Goal:
Copy the entries below word for word, starting at the first entry and ending at the line that contains "pyautogui.click(x=248, y=153)".

Material for the task:
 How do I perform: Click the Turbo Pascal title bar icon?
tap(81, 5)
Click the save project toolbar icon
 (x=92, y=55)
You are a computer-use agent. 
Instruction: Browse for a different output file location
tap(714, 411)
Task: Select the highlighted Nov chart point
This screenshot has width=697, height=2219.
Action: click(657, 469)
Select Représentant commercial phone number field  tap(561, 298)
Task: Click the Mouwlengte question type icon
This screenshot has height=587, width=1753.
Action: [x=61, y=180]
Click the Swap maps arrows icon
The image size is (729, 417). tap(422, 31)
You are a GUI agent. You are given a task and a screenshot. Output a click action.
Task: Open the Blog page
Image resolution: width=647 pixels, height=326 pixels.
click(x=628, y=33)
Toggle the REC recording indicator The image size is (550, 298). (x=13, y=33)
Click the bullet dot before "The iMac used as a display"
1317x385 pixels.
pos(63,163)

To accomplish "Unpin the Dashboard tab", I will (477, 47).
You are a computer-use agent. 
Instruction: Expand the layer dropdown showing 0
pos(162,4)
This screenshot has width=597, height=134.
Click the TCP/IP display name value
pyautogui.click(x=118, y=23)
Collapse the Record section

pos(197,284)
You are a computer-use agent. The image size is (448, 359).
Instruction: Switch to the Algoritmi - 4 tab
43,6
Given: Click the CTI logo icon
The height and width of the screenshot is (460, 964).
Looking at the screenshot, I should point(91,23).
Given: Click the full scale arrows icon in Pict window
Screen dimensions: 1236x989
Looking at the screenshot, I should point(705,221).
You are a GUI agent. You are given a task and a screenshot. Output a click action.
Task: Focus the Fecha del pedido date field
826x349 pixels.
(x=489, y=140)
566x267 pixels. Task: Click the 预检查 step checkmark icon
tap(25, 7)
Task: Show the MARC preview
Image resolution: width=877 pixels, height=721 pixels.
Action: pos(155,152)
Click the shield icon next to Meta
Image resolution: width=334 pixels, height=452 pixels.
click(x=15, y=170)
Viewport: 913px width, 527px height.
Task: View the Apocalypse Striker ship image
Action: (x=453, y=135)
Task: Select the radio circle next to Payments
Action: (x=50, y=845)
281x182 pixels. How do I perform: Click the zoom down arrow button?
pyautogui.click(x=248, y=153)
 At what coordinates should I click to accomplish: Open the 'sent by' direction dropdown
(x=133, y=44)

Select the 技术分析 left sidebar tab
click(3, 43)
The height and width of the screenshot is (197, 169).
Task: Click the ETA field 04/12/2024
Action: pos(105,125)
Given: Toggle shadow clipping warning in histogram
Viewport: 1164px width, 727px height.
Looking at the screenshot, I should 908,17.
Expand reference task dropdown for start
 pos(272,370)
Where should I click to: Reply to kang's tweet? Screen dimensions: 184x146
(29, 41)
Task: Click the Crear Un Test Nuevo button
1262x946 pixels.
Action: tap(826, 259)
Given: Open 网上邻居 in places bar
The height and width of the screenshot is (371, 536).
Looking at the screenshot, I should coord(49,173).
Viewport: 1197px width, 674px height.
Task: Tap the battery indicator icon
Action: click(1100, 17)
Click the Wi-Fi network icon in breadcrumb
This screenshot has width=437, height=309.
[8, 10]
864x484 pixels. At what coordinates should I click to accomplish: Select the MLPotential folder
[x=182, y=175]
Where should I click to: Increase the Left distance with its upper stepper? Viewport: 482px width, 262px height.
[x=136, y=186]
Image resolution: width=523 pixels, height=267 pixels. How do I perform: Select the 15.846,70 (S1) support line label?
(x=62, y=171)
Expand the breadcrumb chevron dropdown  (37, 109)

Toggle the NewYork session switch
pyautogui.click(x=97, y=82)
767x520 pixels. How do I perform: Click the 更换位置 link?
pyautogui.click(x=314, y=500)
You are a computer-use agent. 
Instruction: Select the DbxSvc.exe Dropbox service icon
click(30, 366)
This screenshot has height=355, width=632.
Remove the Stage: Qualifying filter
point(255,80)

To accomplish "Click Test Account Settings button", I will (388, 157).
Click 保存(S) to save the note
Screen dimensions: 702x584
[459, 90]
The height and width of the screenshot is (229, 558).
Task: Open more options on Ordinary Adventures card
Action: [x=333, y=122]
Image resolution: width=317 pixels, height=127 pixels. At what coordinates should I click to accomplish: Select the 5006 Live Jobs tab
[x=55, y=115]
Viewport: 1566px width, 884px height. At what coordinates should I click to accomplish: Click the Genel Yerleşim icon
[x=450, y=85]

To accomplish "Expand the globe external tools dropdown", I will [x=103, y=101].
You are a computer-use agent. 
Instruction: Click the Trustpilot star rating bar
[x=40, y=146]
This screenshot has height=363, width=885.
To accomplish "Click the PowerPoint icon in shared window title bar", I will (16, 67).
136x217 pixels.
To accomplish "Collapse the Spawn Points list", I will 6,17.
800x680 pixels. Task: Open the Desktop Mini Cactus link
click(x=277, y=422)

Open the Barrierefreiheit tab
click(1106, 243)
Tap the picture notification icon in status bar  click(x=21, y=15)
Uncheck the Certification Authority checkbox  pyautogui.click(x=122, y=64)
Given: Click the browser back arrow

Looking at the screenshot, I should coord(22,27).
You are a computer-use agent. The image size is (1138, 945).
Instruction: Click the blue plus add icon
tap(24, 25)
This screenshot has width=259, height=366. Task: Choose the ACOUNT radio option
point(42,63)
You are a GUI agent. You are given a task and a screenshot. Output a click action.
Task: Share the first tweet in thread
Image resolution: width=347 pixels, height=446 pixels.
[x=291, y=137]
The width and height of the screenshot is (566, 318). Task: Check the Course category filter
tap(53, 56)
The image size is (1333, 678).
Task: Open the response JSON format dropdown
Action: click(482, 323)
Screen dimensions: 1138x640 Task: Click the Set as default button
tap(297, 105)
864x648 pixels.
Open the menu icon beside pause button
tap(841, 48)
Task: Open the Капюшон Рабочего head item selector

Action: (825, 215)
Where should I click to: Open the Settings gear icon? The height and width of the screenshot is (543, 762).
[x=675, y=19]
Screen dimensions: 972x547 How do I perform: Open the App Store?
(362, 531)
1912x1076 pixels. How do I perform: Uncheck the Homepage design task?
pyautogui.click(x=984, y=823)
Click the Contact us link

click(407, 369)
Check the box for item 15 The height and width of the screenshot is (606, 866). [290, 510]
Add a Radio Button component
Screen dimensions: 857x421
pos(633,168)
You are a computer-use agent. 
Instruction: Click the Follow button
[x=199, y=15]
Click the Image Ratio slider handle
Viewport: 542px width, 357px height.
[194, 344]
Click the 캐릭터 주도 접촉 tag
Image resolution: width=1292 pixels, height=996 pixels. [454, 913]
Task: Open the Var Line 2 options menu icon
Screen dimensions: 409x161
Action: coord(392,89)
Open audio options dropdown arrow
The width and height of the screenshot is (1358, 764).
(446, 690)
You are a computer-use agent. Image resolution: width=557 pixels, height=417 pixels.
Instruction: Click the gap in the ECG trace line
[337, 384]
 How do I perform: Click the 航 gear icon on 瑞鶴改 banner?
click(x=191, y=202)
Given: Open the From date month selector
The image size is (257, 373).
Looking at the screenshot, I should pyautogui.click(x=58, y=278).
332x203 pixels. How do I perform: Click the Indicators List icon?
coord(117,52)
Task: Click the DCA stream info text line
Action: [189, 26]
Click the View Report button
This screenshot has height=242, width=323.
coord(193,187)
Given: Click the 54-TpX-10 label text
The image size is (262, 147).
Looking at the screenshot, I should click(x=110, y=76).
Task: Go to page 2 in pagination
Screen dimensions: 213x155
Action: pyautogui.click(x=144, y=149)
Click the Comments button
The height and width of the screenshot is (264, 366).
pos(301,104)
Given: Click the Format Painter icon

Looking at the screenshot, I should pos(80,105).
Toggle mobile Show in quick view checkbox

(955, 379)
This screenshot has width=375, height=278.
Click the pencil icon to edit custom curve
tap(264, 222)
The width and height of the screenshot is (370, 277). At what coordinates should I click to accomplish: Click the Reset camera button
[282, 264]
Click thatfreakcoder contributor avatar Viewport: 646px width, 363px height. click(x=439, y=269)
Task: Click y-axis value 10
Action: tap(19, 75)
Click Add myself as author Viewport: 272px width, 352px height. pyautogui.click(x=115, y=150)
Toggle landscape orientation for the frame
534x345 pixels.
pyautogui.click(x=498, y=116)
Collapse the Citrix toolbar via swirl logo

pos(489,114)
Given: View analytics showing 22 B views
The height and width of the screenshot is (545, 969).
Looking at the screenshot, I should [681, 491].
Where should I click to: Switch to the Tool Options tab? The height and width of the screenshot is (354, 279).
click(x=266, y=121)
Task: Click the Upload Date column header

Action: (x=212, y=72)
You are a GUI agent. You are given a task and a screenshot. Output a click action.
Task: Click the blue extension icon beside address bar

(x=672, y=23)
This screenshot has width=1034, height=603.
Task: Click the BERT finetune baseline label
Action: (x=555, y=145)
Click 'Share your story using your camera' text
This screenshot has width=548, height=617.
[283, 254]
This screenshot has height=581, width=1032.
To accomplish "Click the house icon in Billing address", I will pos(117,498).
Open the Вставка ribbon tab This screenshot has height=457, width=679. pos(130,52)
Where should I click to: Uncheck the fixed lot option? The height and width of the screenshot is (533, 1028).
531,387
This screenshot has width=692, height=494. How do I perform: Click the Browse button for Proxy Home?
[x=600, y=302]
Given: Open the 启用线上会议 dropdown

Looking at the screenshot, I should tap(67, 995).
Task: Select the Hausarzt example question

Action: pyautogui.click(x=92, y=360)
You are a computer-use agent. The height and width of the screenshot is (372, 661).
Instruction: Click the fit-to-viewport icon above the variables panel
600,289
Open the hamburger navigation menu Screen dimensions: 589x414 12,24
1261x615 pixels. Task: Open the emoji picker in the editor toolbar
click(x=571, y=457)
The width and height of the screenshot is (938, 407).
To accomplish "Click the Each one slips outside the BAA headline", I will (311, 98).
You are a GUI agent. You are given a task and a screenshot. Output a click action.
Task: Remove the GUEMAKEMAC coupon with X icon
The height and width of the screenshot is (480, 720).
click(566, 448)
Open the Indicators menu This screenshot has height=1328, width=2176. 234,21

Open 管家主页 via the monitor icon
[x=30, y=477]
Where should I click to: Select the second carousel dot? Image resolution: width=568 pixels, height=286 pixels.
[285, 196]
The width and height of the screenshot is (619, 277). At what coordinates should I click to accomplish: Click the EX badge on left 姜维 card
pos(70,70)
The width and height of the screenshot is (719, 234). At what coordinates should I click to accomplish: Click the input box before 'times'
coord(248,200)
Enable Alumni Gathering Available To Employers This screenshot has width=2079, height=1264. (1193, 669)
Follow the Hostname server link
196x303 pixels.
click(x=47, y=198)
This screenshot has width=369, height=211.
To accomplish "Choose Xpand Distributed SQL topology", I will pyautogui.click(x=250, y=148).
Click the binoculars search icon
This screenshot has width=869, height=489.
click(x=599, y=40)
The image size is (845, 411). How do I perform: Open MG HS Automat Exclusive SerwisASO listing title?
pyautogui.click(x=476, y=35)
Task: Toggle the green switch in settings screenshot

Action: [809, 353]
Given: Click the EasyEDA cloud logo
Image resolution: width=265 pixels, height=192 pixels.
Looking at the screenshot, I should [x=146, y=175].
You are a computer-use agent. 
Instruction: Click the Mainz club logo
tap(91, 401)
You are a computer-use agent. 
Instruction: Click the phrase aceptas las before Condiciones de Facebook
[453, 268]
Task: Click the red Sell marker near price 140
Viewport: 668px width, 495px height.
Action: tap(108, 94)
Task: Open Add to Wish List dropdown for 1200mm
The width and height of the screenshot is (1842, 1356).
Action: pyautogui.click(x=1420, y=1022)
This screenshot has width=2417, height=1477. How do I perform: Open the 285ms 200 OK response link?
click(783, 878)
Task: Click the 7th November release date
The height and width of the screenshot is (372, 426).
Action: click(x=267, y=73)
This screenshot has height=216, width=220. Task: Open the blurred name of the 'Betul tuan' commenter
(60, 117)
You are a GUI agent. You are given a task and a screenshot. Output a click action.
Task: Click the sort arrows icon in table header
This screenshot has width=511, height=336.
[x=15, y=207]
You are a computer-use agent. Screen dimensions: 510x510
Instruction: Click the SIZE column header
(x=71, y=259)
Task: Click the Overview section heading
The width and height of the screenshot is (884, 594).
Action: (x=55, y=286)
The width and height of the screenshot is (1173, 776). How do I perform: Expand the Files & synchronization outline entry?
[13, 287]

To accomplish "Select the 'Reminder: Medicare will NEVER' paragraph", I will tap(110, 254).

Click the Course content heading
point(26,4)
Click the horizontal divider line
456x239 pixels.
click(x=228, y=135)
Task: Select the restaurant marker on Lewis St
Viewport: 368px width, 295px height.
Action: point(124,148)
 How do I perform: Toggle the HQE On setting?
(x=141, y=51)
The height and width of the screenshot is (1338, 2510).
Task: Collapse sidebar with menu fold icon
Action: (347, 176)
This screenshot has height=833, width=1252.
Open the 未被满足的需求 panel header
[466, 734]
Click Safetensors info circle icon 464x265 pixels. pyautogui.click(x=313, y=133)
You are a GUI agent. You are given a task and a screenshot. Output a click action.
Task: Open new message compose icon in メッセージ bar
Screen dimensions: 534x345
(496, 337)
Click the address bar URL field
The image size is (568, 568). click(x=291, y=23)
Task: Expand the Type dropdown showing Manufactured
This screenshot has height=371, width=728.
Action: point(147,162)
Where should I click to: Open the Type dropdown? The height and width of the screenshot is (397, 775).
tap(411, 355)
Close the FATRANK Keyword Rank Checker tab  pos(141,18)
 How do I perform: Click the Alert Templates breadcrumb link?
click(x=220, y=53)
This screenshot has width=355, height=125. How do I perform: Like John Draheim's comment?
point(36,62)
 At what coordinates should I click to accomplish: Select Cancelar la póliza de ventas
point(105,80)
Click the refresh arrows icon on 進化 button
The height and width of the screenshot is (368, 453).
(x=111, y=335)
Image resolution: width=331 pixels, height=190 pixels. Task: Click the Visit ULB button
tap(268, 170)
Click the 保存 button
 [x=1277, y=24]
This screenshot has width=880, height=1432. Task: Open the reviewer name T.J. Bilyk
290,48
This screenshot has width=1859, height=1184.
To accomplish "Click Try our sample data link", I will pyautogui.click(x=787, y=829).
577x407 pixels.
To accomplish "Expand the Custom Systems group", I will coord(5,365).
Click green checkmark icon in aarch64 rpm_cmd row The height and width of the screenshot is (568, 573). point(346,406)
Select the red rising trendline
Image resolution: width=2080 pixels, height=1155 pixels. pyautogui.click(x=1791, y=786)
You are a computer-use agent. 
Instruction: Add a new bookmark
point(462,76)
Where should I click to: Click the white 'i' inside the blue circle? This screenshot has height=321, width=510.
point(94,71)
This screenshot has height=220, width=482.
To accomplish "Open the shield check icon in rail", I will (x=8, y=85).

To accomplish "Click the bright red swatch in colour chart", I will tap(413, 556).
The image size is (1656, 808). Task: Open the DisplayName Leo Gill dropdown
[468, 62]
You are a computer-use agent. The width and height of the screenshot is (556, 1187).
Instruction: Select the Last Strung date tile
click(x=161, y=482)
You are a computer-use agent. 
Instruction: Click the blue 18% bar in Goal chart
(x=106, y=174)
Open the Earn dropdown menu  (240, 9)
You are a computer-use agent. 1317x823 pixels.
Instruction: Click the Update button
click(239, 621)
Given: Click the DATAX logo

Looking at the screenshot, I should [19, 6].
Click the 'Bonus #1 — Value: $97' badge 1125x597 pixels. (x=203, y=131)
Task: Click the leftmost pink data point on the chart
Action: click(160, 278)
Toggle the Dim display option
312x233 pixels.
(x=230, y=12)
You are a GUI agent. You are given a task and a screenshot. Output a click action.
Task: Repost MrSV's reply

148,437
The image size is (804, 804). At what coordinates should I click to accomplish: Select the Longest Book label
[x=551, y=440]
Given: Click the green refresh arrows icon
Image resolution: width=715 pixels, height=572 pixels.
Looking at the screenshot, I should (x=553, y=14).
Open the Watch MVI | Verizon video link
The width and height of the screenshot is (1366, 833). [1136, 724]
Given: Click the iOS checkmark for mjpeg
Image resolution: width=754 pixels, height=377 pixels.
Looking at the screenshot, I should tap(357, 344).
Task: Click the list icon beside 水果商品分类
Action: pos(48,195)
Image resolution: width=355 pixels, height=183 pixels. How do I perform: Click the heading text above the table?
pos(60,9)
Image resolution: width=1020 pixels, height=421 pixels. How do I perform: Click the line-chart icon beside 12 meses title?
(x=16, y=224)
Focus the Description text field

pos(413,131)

Written solution:
 How do I perform: Click the Turbo Pascal title bar icon?
tap(81, 5)
Click the save project toolbar icon
 (x=92, y=55)
You are a computer-use agent. 
Instruction: Browse for a different output file location
tap(714, 411)
Task: Select the highlighted Nov chart point
This screenshot has width=697, height=2219.
Action: click(657, 469)
Select Représentant commercial phone number field  tap(561, 298)
Task: Click the Mouwlengte question type icon
This screenshot has height=587, width=1753.
Action: [x=61, y=180]
Click the Swap maps arrows icon
The image size is (729, 417). tap(422, 31)
You are a GUI agent. You are given a task and a screenshot. Output a click action.
Task: Open the Blog page
Image resolution: width=647 pixels, height=326 pixels.
click(x=628, y=33)
Toggle the REC recording indicator The image size is (550, 298). (x=13, y=33)
Click the bullet dot before "The iMac used as a display"
1317x385 pixels.
pos(63,163)

To accomplish "Unpin the Dashboard tab", I will (477, 47).
You are a computer-use agent. 
Instruction: Expand the layer dropdown showing 0
pos(162,4)
This screenshot has width=597, height=134.
Click the TCP/IP display name value
pyautogui.click(x=118, y=23)
Collapse the Record section

pos(197,284)
You are a computer-use agent. The image size is (448, 359).
Instruction: Switch to the Algoritmi - 4 tab
43,6
Given: Click the CTI logo icon
The height and width of the screenshot is (460, 964).
Looking at the screenshot, I should point(91,23).
Given: Click the full scale arrows icon in Pict window
Screen dimensions: 1236x989
Looking at the screenshot, I should point(705,221).
You are a GUI agent. You are given a task and a screenshot. Output a click action.
Task: Focus the Fecha del pedido date field
826x349 pixels.
(x=489, y=140)
566x267 pixels. Task: Click the 预检查 step checkmark icon
tap(25, 7)
Task: Show the MARC preview
Image resolution: width=877 pixels, height=721 pixels.
Action: pos(155,152)
Click the shield icon next to Meta
Image resolution: width=334 pixels, height=452 pixels.
click(x=15, y=170)
Viewport: 913px width, 527px height.
Task: View the Apocalypse Striker ship image
Action: (x=453, y=135)
Task: Select the radio circle next to Payments
Action: (x=50, y=845)
281x182 pixels. How do I perform: Click the zoom down arrow button?
pyautogui.click(x=248, y=153)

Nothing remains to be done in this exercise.